Admission control protocol for Ethernet

Stream Reservation Protocol (SRP) is an enhancement to Ethernet that implements admission control. In September 2010 SRP was standardized as IEEE 802.1Qat which has subsequently been incorporated into IEEE 802.1Q-2011. SRP defines the concept of streams at layer 2 of the OSI model. Also provided is a mechanism for end-to-end management of the streams' resources, to guarantee quality of service (QoS).

SRP is part of the IEEE Audio Video Bridging (AVB) and Time-Sensitive Networking (TSN) standards. The SRP technical group started work in September 2006 and finished meetings in 2009.

==Description==
SRP registers a stream and reserves the resources required through the entire path taken by the stream, based on the bandwidth requirement and the latency which are defined by a stream reservation traffic class.

Listener (stream destination) and Talker (stream source) primitives are utilized. Listeners indicate what streams are to be received, and Talkers announce the streams that can be supplied by a bridged entity. Network resources are allocated and configured in both the end nodes of the data stream and the transit nodes along the data streams' path. An end-to-end signaling mechanism to detect the success/failure of the effort is also provided.

SRP "talker advertise" message includes QoS requirements (e.g., VLAN ID and Priority Code Point (PCP) to define traffic class, rank (emergency or nonemergency), traffic specification (maximum frame size and maximum number of frames in a traffic class), measurement interval, and accumulated worst case latency).
- Static across network:
  - StreamID (48-bit MAC address plus a 16-bit UniqueID)
  - Stream destination address (or a multicast group MAC address)
  - VLAN ID (used by MVRP)
  - Priority (PCP)
  - Rank
  - Traffic specification
    - Maximum frame size
    - Maximum number of frames (per measurement interval)
  - Measurement interval
- Adjusted per each hop:
  - Accumulated latency
  - Failure Information (Bridge ID and failure code)

Required bandwidth is calculated as MaxFrameSize × MaxIntervalFrames.
If a bridge is able to reserve the required resources, it propagates the advertisement to the next bridge; otherwise a 'talker failed' message is raised.
When the advertise message reaches the listener, it replies with 'listener ready' message that propagates back to the talker.
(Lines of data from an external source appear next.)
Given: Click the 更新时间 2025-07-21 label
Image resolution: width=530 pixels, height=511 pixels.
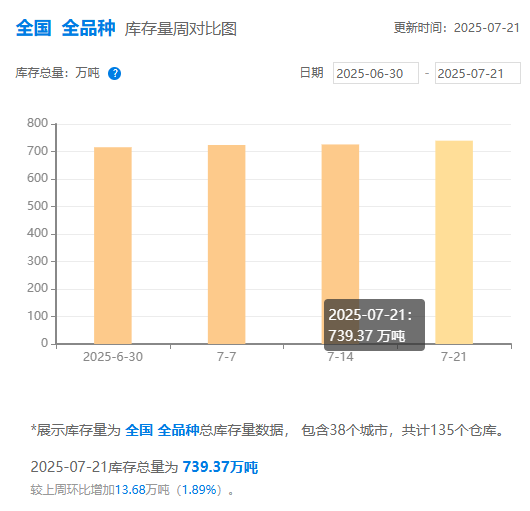Looking at the screenshot, I should tap(456, 28).
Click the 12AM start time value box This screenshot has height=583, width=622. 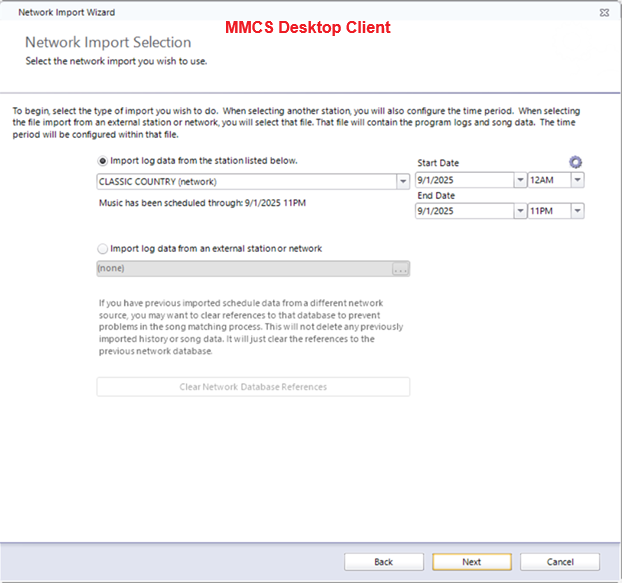click(x=549, y=181)
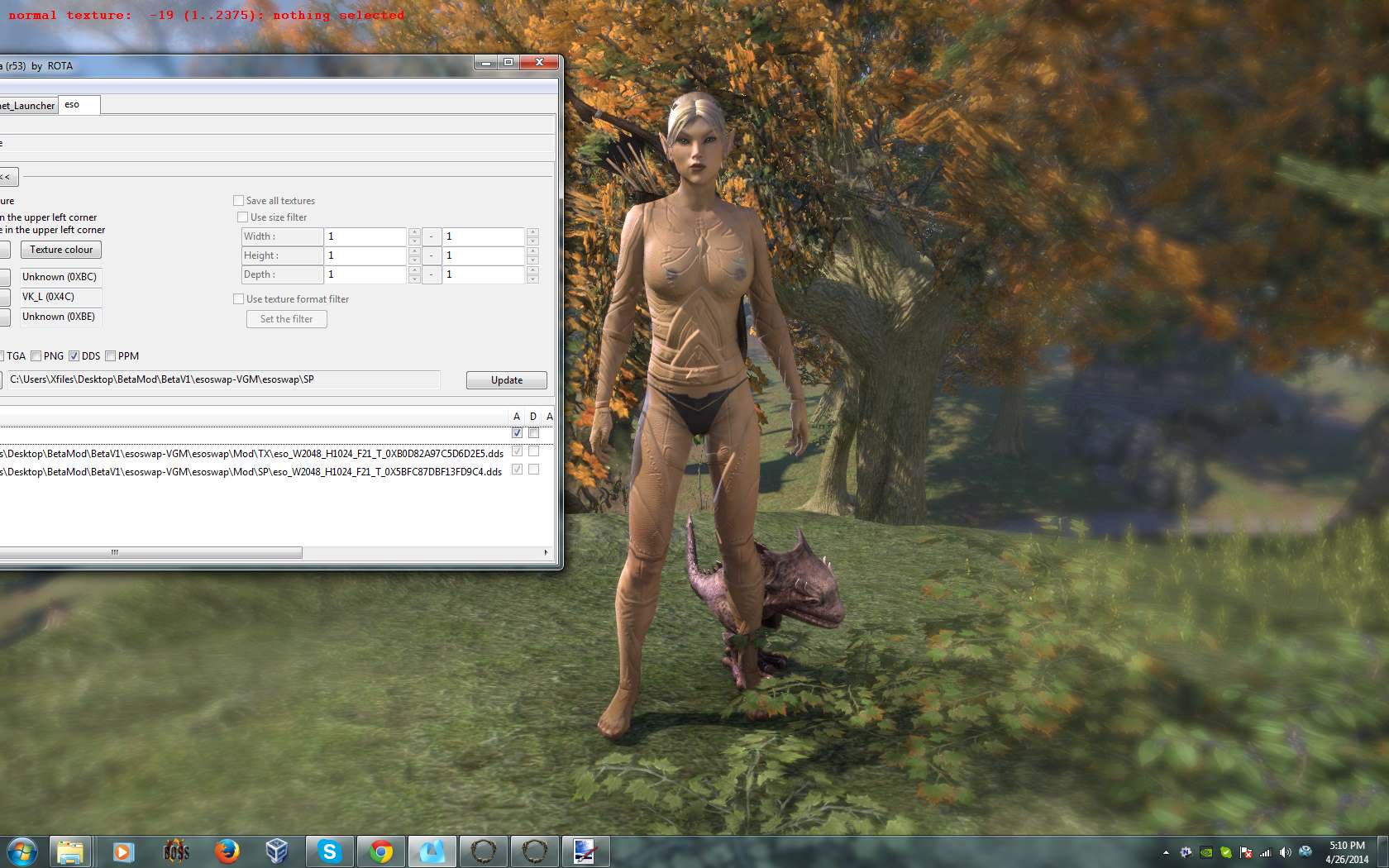This screenshot has height=868, width=1389.
Task: Collapse the panel with the << button
Action: pos(7,177)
Talker advertise and listener ready messages can be de-registered, which terminates the stream. Periodic polling of advertise and ready messages is used to detect unresponsive devices.
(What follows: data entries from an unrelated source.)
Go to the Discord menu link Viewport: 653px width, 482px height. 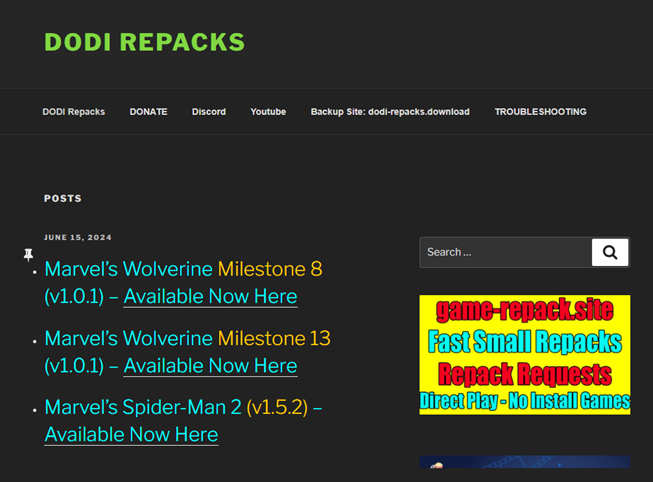click(x=209, y=112)

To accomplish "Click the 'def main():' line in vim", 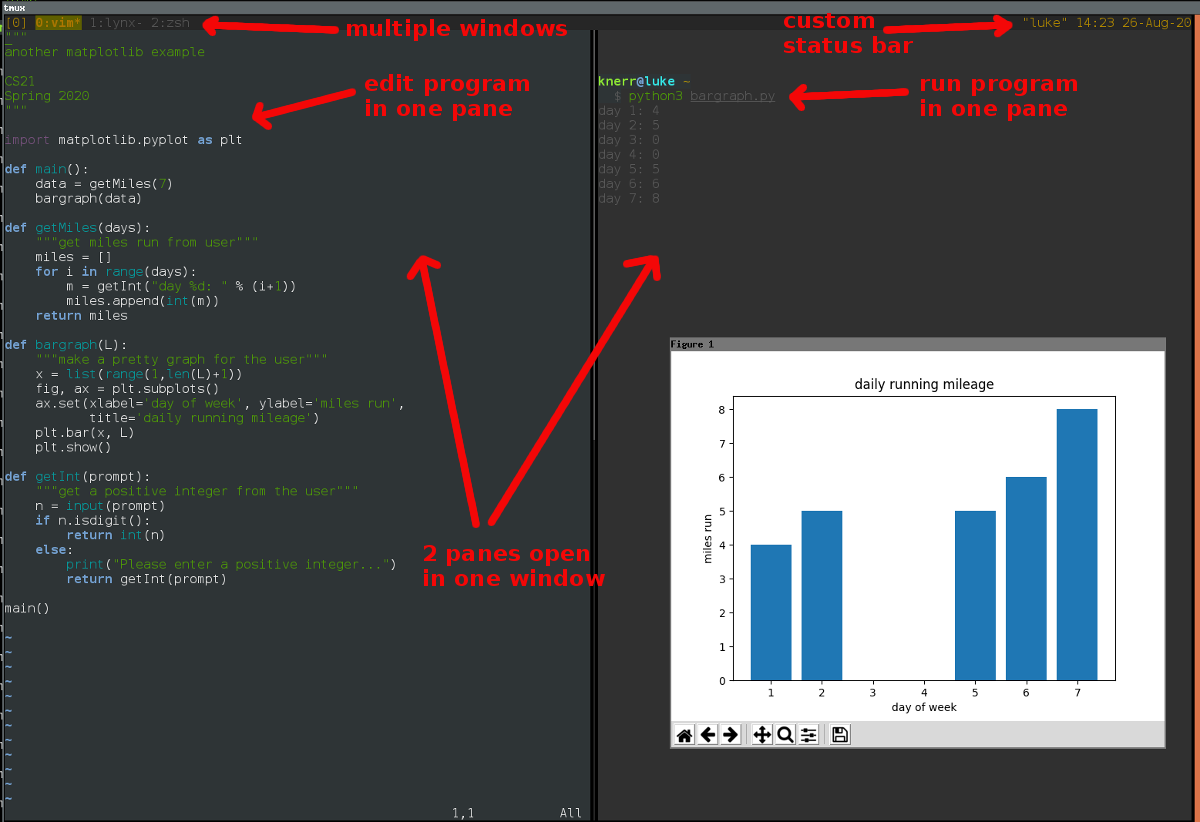I will pos(47,169).
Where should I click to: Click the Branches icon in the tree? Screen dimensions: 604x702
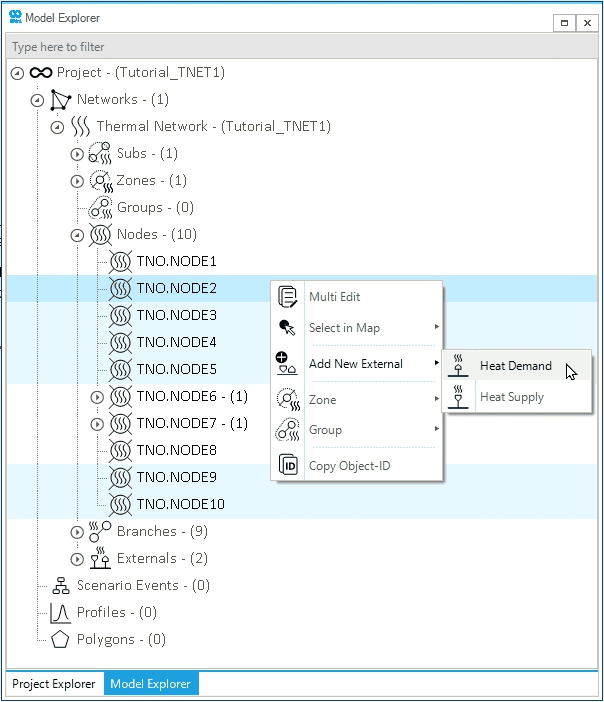[x=100, y=532]
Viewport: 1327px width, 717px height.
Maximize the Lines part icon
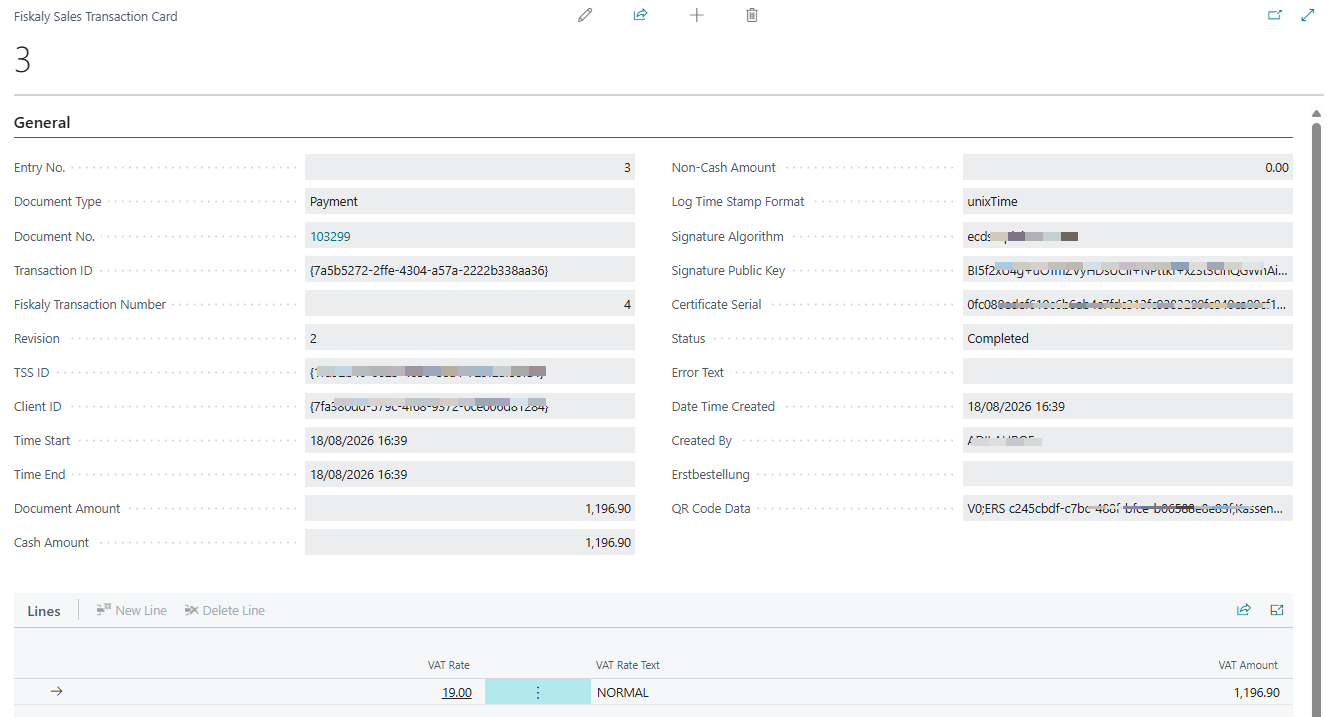pos(1277,610)

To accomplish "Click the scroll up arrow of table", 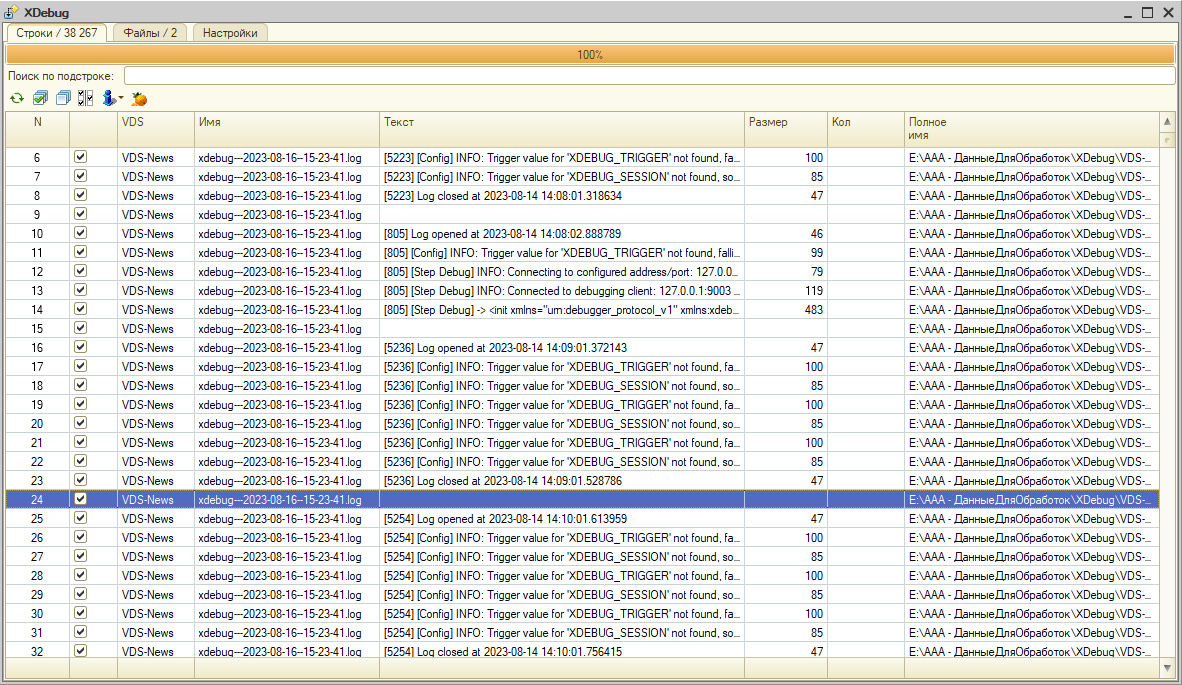I will 1166,122.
Worst case latency is recalculated at every bridge, so higher protocol layers can use it for media synchronization.

For credit-based shaper defined in IEEE 802.1Qav, Stream Reservation Class A is the highest, with worst-case latency requirement of 2 ms, and a measurement interval (maximum transmission period) of 125 μs; Class B has the second highest with worst-case latency of 50 ms, and a measurement interval of 250 μs. The maximum number of hops is 7. The per-port peer delay provided by gPTP and the network bridge residence delay are added to calculate the accumulated delays and ensure the latency requirement is met. Control traffic has the third highest priority and includes gPTP and SRP traffic.
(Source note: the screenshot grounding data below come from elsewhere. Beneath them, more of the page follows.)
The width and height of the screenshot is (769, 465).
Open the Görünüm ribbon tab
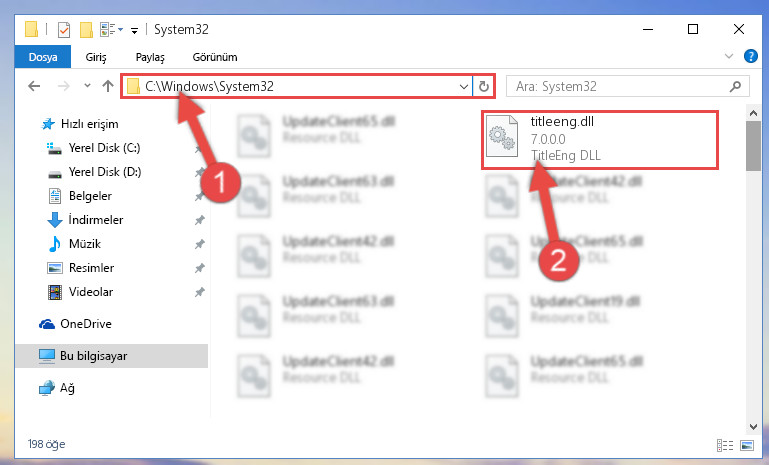click(x=215, y=57)
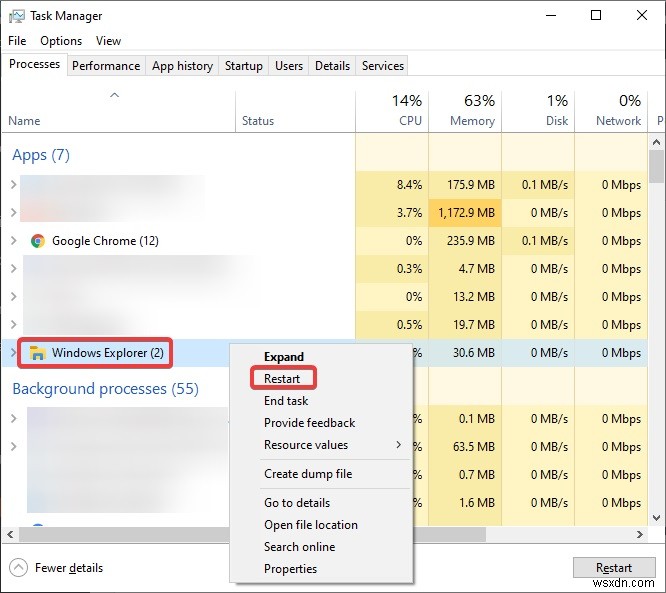Open the Startup tab
The image size is (666, 593).
pyautogui.click(x=243, y=66)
The SRP works using the Multiple MAC Registration Protocol (MMRP), the Multiple VLAN Registration Protocol (MVRP), and the Multiple Stream Registration Protocol (MSRP). MMRP controls propagation of group registration, and MVRP controls VLAN membership (MAC address information).

MSRP works in a distributed network of bridges and end stations; it registers and advertises data streams and reserves bridge resources to provide the QoS guarantees.

SRP essentially operates in the following sequence:
1. Advertise a stream from a talker
2. Register the paths along data flow
3. Calculate worst-case latency
4. Create an AVB domain
5. Reserve the bandwidth for the stream

A station (talker) sends a reservation request with the general MRP application. All participants in the stream have an MSRP application and the MRP Attribute Declaration (MAD) specification for describing the stream characteristics. Then each bridge within the same SRP domain can map, allocate, and forward the stream with the necessary resources by using the MRP attribute propagation.